We will be primarily be working with matrix, network and graph objects. It is important that you can understand and pay attention to these since some functions only work with graph objects, and others with network/matrix objects. We try to keep it clear here by using suffix g, net and mat to clarify object assignment.

The Coleman Data

Load a dataset and extract adjacency matrix

We are going to use a data set, coleman, which is automatically loaded with the package statnet. To get information about it type ?coleman and select Colemans High School Friendship Data. This should open a help file with information about the data set. Read the description of the data in the help file in order to know what you are working with. To load the data in your session:

data(coleman, package = "sna")

As described in the help file, the data set is an array with 2 observations on the friendship nominations of 73 students (one for fall and one for spring). We will start by focusing on the fall network here, and create the adjacency matrix for the network:

fall_mat <- coleman[1,,] 

Q1: How can you check whether the network is directed or undirected?

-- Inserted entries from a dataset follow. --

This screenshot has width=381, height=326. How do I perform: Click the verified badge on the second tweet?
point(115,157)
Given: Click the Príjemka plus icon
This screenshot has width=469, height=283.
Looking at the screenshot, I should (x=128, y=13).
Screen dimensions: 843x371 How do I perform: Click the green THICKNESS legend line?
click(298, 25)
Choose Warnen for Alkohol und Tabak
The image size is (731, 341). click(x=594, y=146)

Q2: How can you calculate the number of ties you have in the fall network?

Visualize the network

Create a graph object from the adjacency matrix and visualize the network:

fall_g <- graph_from_adjacency_matrix(fall_mat, "directed")
fall_p <- ggraph(fall_g , layout = "nicely") + 
          geom_edge_link(edge_colour = "#666060", end_cap = circle(9,"pt"), 
                         n = 2, edge_width = 0.4, edge_alpha = 1, 
                         arrow = arrow(angle = 15, 
                         length = unit(0.1, "inches"), 
                         ends = "last", type = "closed"))  +
            geom_node_point(fill = "#525252",colour = "#FFFFFF", 
                           size = 5, stroke = 1.1, shape = 21) + 
            theme_graph() + 
          ggtitle("fall friendship network") +
            theme(legend.position = "none")
fall_p

Uniform graph distribution given expected density: \({\cal{U}}|E(L)\)

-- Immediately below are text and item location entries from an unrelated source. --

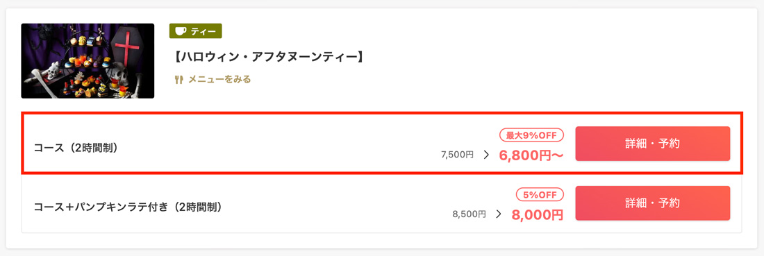Click the fork and knife menu icon

[178, 79]
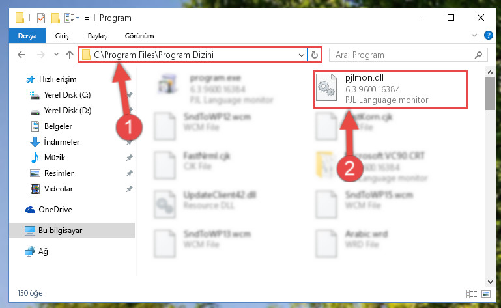Open the Paylaş ribbon tab
This screenshot has height=308, width=501.
[x=97, y=36]
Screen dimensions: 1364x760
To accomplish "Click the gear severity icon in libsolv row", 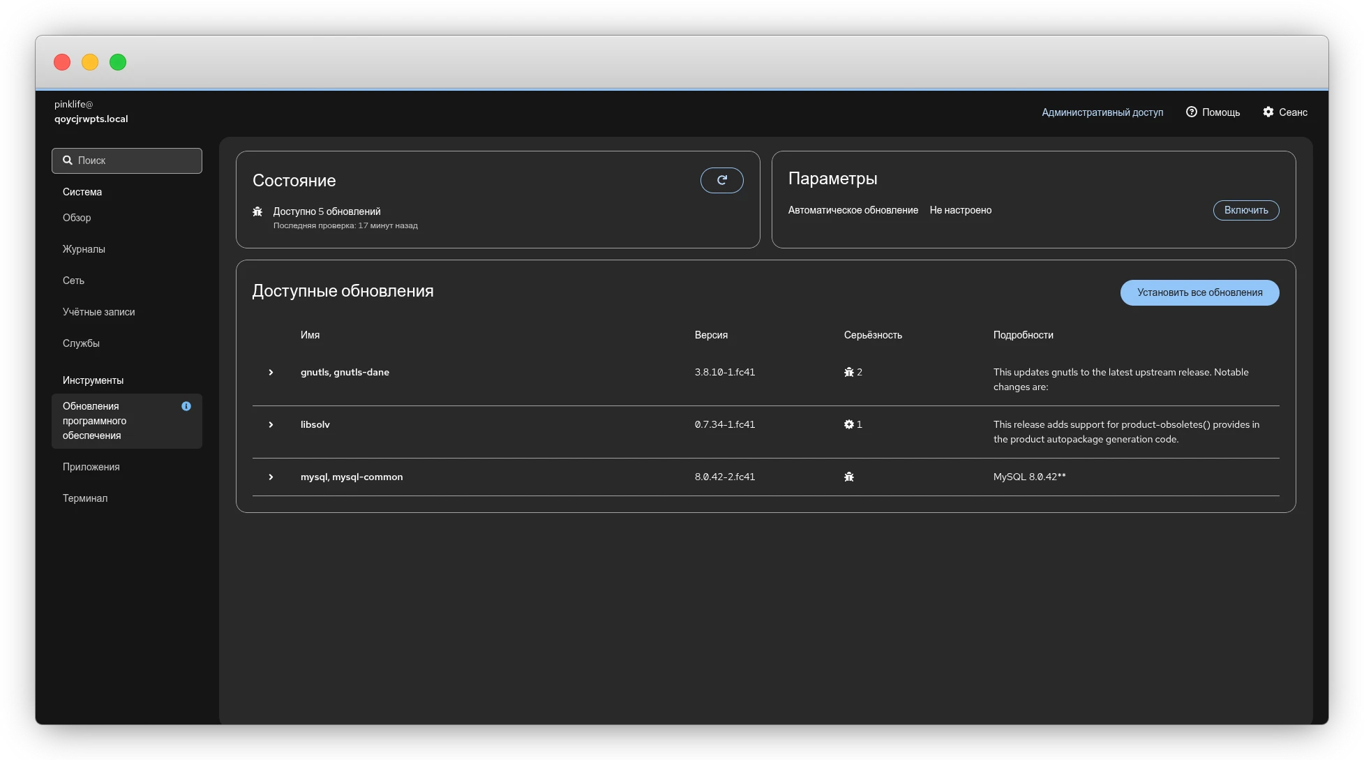I will click(848, 424).
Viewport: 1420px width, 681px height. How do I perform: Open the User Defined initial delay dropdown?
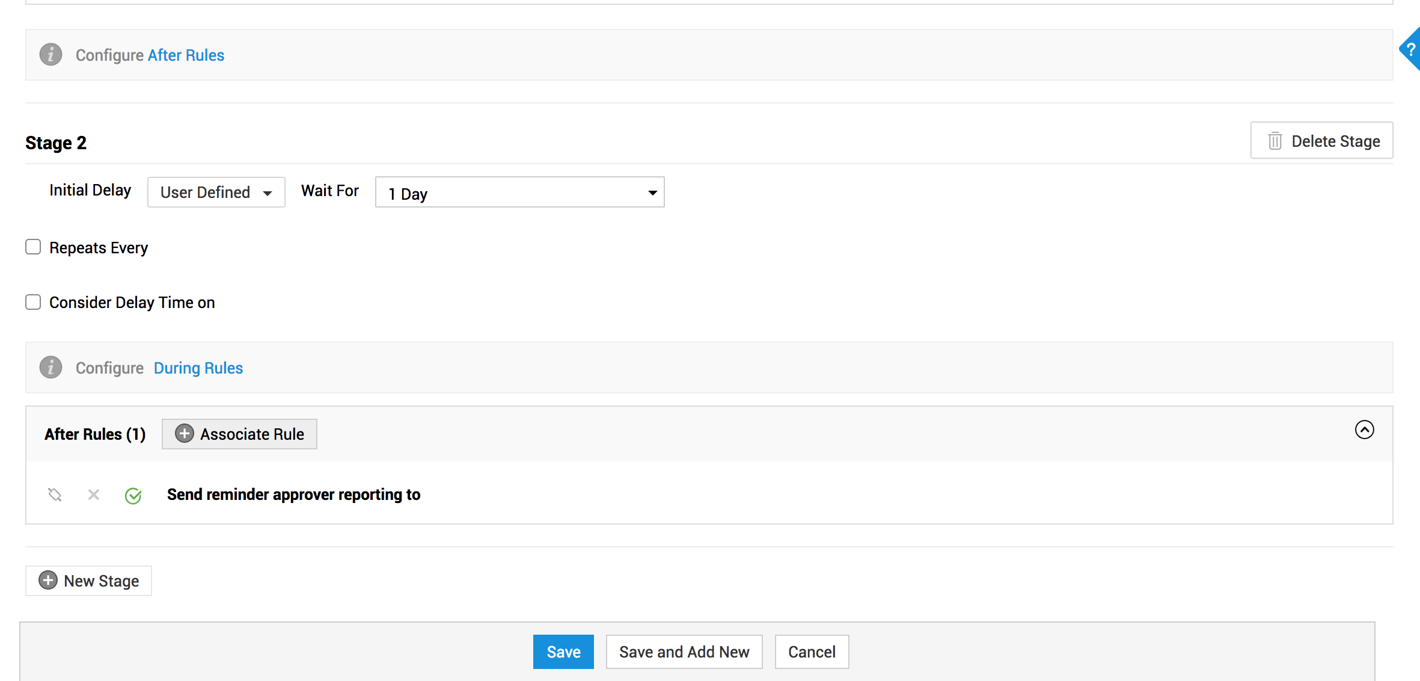tap(216, 193)
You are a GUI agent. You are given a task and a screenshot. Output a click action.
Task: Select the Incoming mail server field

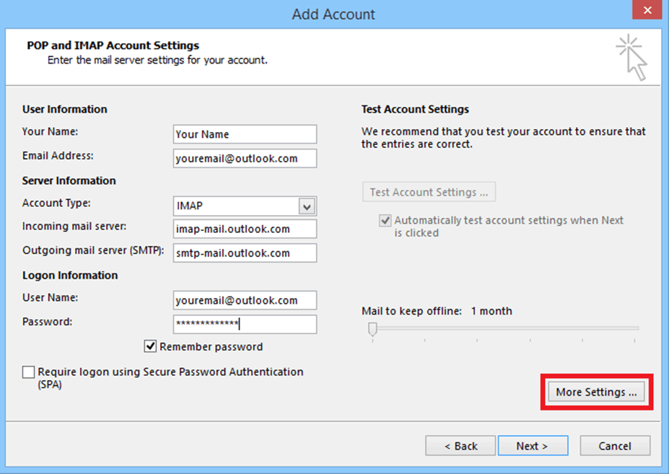pos(245,229)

Calculate the density of the Coleman fall network. Density is given as the number of present ties divided by the total number of possible ties in the network. We can use the adjacency matrix to calculate this

sum(fall_mat)/(dim(fall_mat)[1]*(dim(fall_mat)[1]-1))
[1] 0.04623288

but we can also use the graph object and call a function from igraph

edge_density(fall_g)
[1] 0.04623288

To generate one random graph with the same density on average as the observed fall network, we write:

sim1_mat <- rgraph(n = dim(fall_mat)[1], m = 1, 
                 tprob = edge_density(fall_g), mode = "digraph")
sim1_g <- graph_from_adjacency_matrix(sim1_mat, "directed")

Make sure you understand all arguments included. The random network and the observed network may not have the exact same number of edges but stochastically, it has the same density:

sum(sim1_mat)
[1] 267
sum(fall_mat)
[1] 243

Now we can plot the random network we generated next to the observed one to compare them:

sim1_p <- ggraph(sim1_g, layout = "nicely") + 
  geom_edge_link(edge_colour = "#666060", 
                 end_cap = circle(9,"pt"), n = 2, 
                 edge_width = 0.4, edge_alpha = 1, 
                 arrow = arrow(angle = 15,
                               length = unit(0.1, "inches"), 
                               ends = "last", type = "closed"))  +
  geom_node_point(fill = "#525252", colour = "#FFFFFF", 
                  size = 5, stroke = 1.1, shape = 21) + 
  theme_graph() + 
  ggtitle("random network") +
  theme(legend.position = "none")
fall_p + sim1_p # 'patchwork' required for this